Compared to some Ballistic missiles, it has a relatively short range—only between 120km. It has a circular error probable—CEP of between 75 to 95 m. I had no idea what a CEP was when I started researching the Tochka-U, so I had take a dive into that too.

It is quite complicated and featured a lot of complicated sums and equations which went well over my head. It was also difficult to find a dumbed down explanation, and the videos on youtube were basically robotic auto-voiceovers repeating what was on Wikipedia.

But it can basically be summed up as the radius of a circle where the probability of an impact point being inside is 50 percent of the rounds. So, a missile with 100m CEP—when 100 munitions are fired at the same point, 50 will fall within a circle of 100 m around their impact point.

For example. If our CEP is, say, 1,000 meters (1 km), then we can say that if we aim our missile at a given target, there is a 50% chance that the missile will fall within 1,000 meters of it.

So, with the Tochka-U and its CEP of 75 to 95 meters—there’s a 50 percent chance that the missile will hit within that range.

So, basically, the lower CEP a missile or weapon has, the more accurate it is. This little diagram here visualizes it for the Excalibur guided shell. The M549A1 shell and the M107 at various ranges.

So, is 150m good? For this, I checked other ballistic missiles to compare to. So, Tochka U has a CEP of 75 to 95 M.
The Scud missile has a CEP of a whopping 1km at 300 km range.

The predecessor of the Tochka—the Luna M, had a CEP of 400 meters.
The newer Iskander has a CEP of 5-7 meters with optical homing and 30-70 in autonomous use.
The OTR-23 Oka has a CEP of 30-150 meters
RS-25 – 150-200 meters

And a US example—Trident II has a CEP of 90 meters and Minuteman III has a CEP of 200 meters with its original guidance system and 120 meters with it’s improved one.

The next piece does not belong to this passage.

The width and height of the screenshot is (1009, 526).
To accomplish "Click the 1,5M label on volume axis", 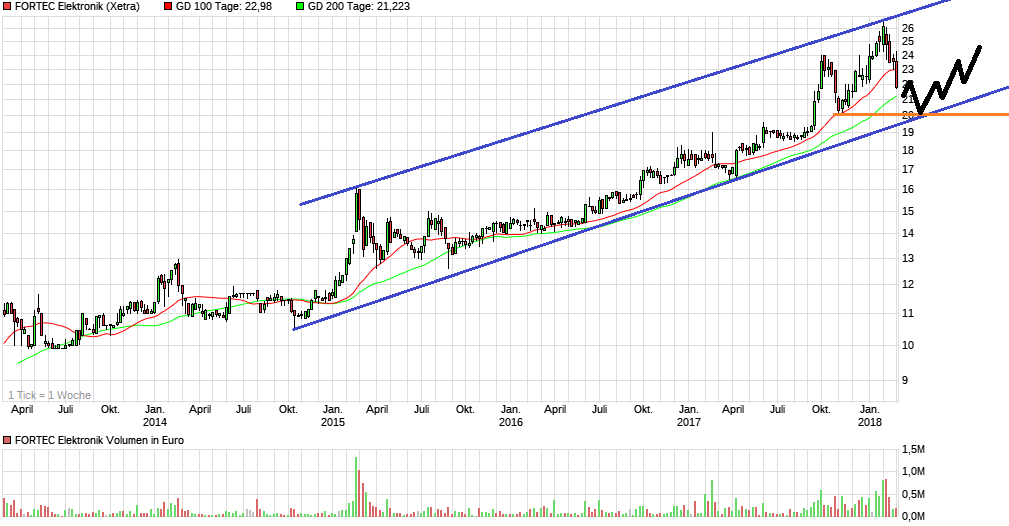I will click(x=913, y=448).
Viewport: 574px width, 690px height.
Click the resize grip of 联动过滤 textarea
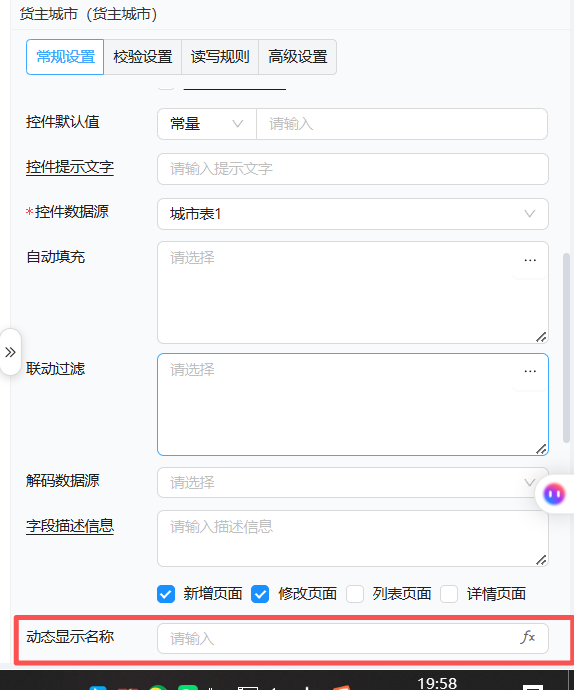coord(541,449)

So the Tochka-U is quite accurate. This was demonstrated in the missile attack on Millerovo, which struck its target. The Tochka-U uses inertial guidance, which is why its CEP is lower than the original Tochka.

The Tochka-U is road launched, the missile being carried and launched from a BAZ-5921 TEL launcher. In the Tochka-U variant, the TEL vehicle is amphibious. The TEL launcher has a road speed of 60 kilometers an hour. The vehicle has a crew of three and carries a single missile.

The TEL vehicle can be ready for launch in just 16 minutes, launch a missile in 2 minutes and be reloaded in 20 minutes. So it is quite a fast system.

The missile itself is carried inside the vehicle. To prepare for launch, roof doors are opened before the missile is raised to its firing angle of 78 degrees. This process takes just 15 seconds.

The Tochka system is designed to target critical tactics and carry out tactical strikes—missile launch positions, airfields, command posts, artillery batteries—that sort of thing.

So, let’s take a look at the technical details of the missile itself. Tochka-U—or the 9M79-1 missile, has wings located slightly forward than the original design. It has a length of 6.4 meters and a launch weight of 2,010 kg.

Once fired, the missile can travel at 1.8 km a second—or Mach 5.3.

So, let’s have a look at some examples of its use by. On 24th February, two Tochka-Us hit Russia’s Millerovo air base, destroying at least one Su-30SM. On 24th March—the large, Alligator-class landing ship Saratov was destroyed—likely by a Tochka-U missile. So it has proven its worth.

So, why haven’t more attacks by the Tochka-U been used on Russian targets. Well, the simple answer is the range. I have used two large Ukrainian cities close to the border as possible firing points---the missiles range will of course be a bit longer or a bit shorter and vary depending on just where the missiles are located and fired from. But for the sake of the video, I am using Kharkiv and Sumy as examples.